Implementing country wide healthy ageing initiatives has its own challenges. One of the biggest challenges in clinical trial or observational studies is drop-outs. At 3 months, the drop-out rate was 33.4%%, and 6 months 49.0%. However, there were many new participants who continued to join and eventually joined as HAPPY leaders. There was no follow-up on the dropouts to see if they had a medical reason, life event or other reasons related to the dual task exercise itself. Language barrier in a multiracial country like Singapore can be a barrier to group activities, and participants did drop out when they could not understand the instructions. Like many other community-based programs, 75% of the participants were females. Future evaluations should include male preferences and motivational factors. Continuing to motivate HAPPY leaders also remained a challenge. In addition to motivation, health coaches had to ensure new dual-task exercises being introduced. Incentivizing them may keep them motivated and sustain behavioral change. Of the 625 trained HAPPY leaders, 85% continue to lead or co-lead the groups. While the program did reduce overall social isolation, only a few of the groups felt responsible for team members’ wellness and had longing for togetherness or “kampung spirit”.

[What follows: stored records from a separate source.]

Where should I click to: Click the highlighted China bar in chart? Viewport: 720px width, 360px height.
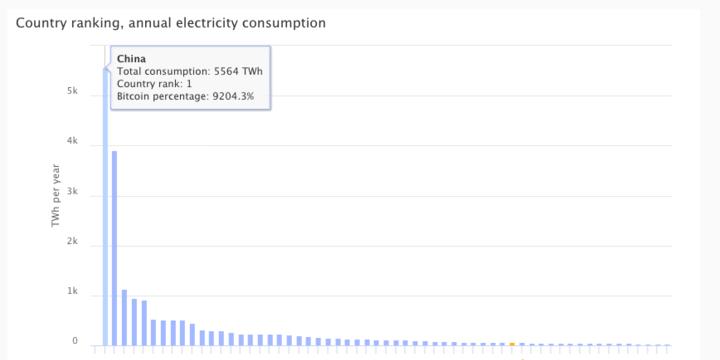pos(105,207)
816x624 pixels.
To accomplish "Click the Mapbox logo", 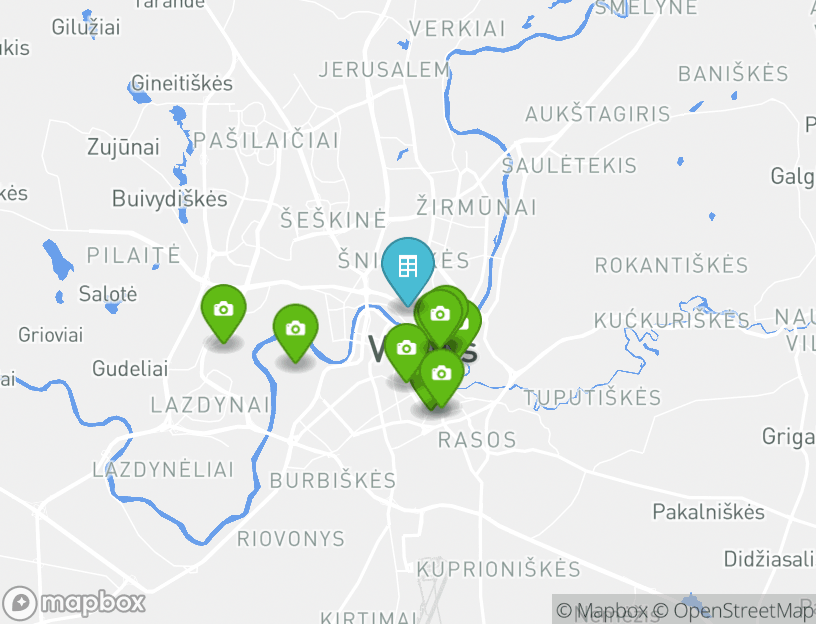I will pyautogui.click(x=74, y=604).
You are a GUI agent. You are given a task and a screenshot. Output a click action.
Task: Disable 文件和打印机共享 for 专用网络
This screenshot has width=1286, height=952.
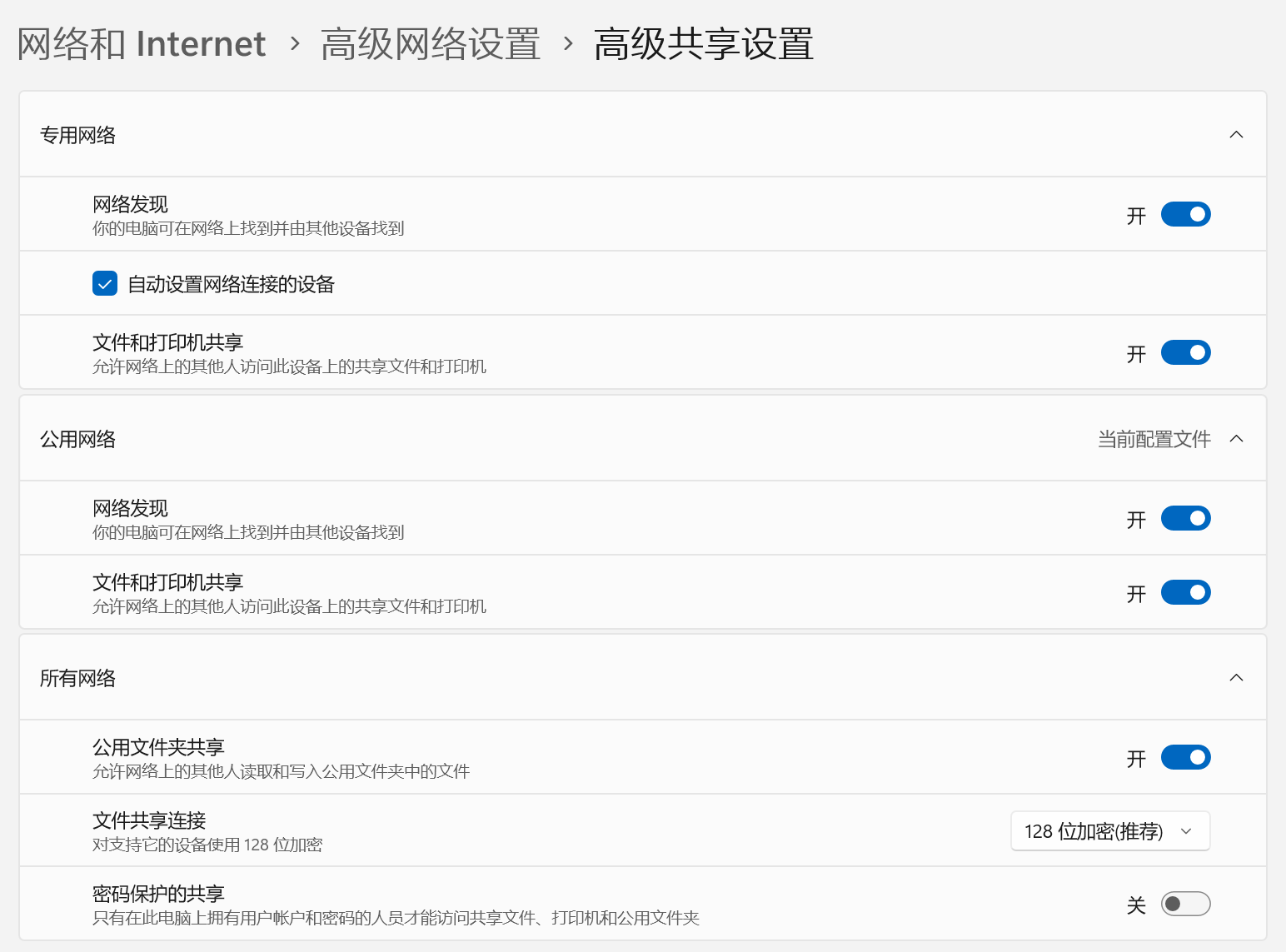point(1185,353)
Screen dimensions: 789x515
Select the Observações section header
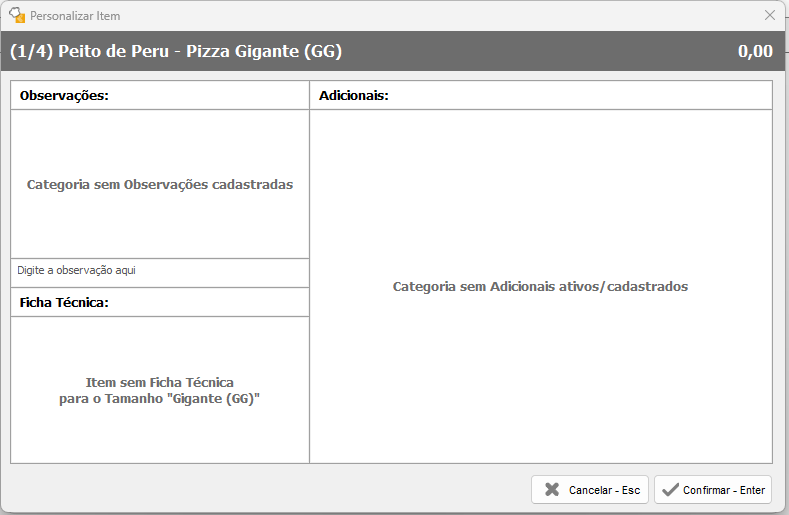click(x=64, y=96)
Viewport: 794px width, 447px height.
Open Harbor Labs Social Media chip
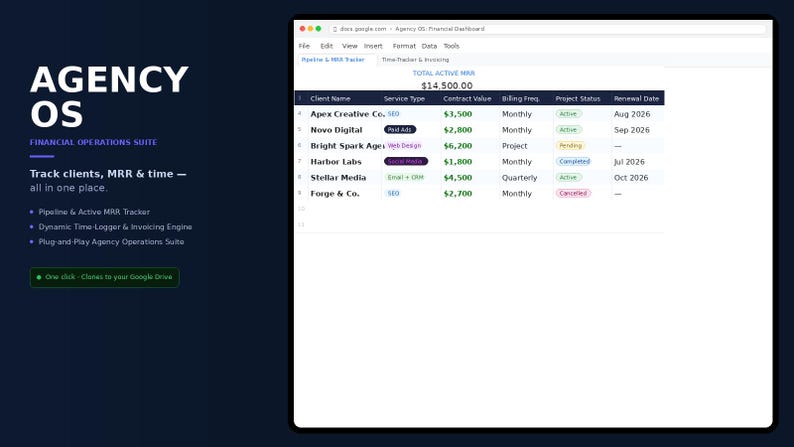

During Covid-19 pandemic physical distancing requirement, the HAPPY program was converted to virtual and only 40% of the participants surveyed were digital ready and remained socially connected (35). Community-based program can only be made possible with fixed groupings to allow for better track and trace ability once restrictions are lifted post Covid-19 pandemic. In the current state, HAPPY programs in the senior care and senior activity centers are ongoing with limited number of participants, safe distancing, and strict infection control practice in place.
We do not have the profile of volunteers, but it is known that older adults are more likely to volunteer if they are married and have a spouse who also volunteers, work part time and highly educated. With reinforcement of retirement age in certain countries, greater volunteering opportunities and benefits, and the fact that people are living longer post-retirement, policymakers should provide incentives and promote paid “productive ageing”.
Healthy ageing initiatives within the community and the ability to age well with dignity and purpose can be made a reality, but commitment is required from multiple sectors with joint accountability. Evidence suggests that even non-healthcare professionals can be trained to screen for frailty, decline in intrinsic capacity and cognitive impairment, and implement necessary interventions. The WHO Integrated Care for Older People, ICOPE handbook Guidance and Rapid Geriatric Assessment which are both available in digital form are examples of person-centred assessment and management pathway that can be administered in primary care or community to prevent and /or enable early detection of age-related diseases (36, 37). Community re-design for healthy ageing should provide integrated social and healthcare and improve social connectivity, access to lifelong learning, financial security, and opportunity for “productive ageing”.